René: I fully understand. The task of creating a new company in order to gather and organize resources is an additional challenge. Still, let me stress that my impression was that Fadi does have some natural entrepreneurial talent for partnering.
Do you have a specific example of that natural talent?
René: Well, when I met Fadi in the incubator programme, he did a great job of applying a particular tool about five minutes after he had learnt about it. I had just introduced effectuation and the “effectual ask” to the group.
Effectuation is a model that describes how expert entrepreneurs think, decide and act, and has evolved into a very useful method to shape ideas that face high uncertainty.
Even if your entrepreneurial journey begins in an industry that you know very well, it’s so important to be ready to start over mentally.Fadi Alshalabi
Fadi particularly liked the ‘effectual ask,’ a way of asking for support that 1) assumes that the other side wants to commit something, but 2) leaves the scope of that commitment entirely open to the other person. That way, people can still say no. However, we know from research that entrepreneurs are surprised how often that commitment is more than nothing, sometimes even more than was ever thought possible.
After learning about the effectual ask, Fadi approached me and said: “So, René, what would it take for you to include me into one of your ESCP programmes?” He had been reading the start of the sentence from my own example on the flipchart, and had only added the focus of his interest into it. I was very surprised and impressed, and Fadi ended up joining our U-School programme.
Fadi, what else would you say has helped you in your entrepreneurship adventure?
Fadi: It probably sounds unsurprising given my background in teaching, but community feedback and peers have been really important to my success. Firstly, on a practical level – I have a German business partner without whom many doors would have remained closed to me, particularly when it came to the German bureaucracy – but I strongly believe in the power of working together, of sharing a common belief.

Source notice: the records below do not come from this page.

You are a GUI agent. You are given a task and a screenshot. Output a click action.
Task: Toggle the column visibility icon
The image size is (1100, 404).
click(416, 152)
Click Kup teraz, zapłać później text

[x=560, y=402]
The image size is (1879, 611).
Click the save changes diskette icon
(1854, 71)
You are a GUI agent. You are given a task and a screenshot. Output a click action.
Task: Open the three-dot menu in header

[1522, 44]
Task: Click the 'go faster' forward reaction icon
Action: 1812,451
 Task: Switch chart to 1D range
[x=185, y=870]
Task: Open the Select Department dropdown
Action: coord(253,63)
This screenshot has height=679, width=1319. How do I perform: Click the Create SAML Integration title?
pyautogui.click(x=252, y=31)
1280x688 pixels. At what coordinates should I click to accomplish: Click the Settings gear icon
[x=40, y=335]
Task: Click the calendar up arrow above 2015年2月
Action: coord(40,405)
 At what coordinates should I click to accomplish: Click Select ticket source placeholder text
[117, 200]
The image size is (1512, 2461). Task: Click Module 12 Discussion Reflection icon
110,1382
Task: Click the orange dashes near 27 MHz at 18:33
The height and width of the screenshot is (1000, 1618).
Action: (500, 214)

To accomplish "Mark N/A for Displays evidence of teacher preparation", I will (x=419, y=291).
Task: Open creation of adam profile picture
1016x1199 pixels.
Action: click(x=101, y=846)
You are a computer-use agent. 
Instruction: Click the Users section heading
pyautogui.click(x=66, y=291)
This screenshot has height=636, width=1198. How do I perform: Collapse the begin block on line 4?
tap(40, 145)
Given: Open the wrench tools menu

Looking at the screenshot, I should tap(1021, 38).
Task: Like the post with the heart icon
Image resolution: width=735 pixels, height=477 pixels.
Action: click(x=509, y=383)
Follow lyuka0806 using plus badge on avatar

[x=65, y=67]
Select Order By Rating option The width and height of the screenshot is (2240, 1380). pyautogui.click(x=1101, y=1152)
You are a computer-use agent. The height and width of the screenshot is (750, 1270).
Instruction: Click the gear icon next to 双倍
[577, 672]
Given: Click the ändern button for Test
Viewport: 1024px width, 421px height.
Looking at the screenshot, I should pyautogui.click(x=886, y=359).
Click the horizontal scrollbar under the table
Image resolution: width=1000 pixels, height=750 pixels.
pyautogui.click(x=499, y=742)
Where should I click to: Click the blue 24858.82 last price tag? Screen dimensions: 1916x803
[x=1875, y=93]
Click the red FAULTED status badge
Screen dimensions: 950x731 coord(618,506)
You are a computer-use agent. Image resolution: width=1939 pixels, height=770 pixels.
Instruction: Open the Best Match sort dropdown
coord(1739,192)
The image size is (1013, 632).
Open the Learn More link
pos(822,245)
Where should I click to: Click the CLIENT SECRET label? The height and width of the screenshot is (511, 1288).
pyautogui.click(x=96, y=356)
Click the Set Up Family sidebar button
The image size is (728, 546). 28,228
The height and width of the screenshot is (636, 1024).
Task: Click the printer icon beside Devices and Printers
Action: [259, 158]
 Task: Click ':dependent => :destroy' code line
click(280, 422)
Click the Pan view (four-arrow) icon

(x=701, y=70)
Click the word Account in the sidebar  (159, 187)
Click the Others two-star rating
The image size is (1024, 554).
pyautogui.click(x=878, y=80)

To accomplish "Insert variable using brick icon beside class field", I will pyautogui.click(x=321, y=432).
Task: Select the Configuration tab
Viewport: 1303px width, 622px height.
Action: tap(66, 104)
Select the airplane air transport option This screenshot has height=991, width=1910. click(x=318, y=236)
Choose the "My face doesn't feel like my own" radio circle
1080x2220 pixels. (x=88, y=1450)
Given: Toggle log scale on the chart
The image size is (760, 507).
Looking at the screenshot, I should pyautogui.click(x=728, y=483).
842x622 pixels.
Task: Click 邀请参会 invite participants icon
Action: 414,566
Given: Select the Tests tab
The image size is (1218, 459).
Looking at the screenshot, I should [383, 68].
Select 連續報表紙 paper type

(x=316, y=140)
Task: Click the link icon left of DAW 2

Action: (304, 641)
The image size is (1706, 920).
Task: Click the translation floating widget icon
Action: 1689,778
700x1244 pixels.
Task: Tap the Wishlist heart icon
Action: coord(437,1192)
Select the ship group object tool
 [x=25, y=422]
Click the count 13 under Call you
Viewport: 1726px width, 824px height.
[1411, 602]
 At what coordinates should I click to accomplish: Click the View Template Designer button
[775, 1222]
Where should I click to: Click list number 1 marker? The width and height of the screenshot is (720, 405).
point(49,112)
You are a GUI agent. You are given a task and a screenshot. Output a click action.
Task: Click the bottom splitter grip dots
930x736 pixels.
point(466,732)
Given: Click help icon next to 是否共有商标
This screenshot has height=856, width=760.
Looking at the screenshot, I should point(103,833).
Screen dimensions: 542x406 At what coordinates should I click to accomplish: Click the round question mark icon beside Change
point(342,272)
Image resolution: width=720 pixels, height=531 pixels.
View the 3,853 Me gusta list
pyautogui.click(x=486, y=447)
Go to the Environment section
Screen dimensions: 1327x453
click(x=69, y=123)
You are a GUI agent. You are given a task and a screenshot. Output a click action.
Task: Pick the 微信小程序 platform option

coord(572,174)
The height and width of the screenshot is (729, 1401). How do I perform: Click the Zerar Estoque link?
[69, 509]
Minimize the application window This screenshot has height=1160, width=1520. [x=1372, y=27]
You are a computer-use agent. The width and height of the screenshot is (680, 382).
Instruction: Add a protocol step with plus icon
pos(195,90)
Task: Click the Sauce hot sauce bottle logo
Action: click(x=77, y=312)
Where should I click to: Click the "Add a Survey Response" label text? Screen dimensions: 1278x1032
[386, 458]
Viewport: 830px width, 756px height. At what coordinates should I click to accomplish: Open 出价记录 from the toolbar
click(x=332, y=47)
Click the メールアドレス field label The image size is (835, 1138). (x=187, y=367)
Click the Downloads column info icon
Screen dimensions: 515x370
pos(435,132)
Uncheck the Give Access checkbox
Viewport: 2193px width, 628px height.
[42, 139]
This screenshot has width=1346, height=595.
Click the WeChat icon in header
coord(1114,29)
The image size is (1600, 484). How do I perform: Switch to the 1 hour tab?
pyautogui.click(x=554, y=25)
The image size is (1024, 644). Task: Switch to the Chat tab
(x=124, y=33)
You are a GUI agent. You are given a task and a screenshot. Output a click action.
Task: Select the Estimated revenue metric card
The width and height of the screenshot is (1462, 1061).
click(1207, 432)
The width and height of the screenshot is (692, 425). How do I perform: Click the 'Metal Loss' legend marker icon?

More generally, I cannot stress enough the importance of ‘unlearning’. Even if your entrepreneurial journey begins in an industry that you know very well, it’s so important to be ready to start over mentally. I had to accept that I was wrong about some things, ignorant about others, and had I not been able to do so I would have never gotten Niuversity off the ground.
Finally, what practical advice would you give any entrepreneur who is struggling to find their ‘big idea’ in concrete terms?
Fadi: I would always say to anyone starting out in entrepreneurship: One thing at a time. Prioritise the things that are within your control and ask questions as you go. Moving from Point A to Point B is more effective than setting yourself a huge map that will only lead to frustration and disappointment!
René: I’d offer three short, sweet pieces of advice:
- Get clear on why you want to start acting upon an idea.
- Spend time exploring what you can already do and shape based on your own means.
- And finally, make sure you’re true to yourself about your own commitment when it comes to getting started!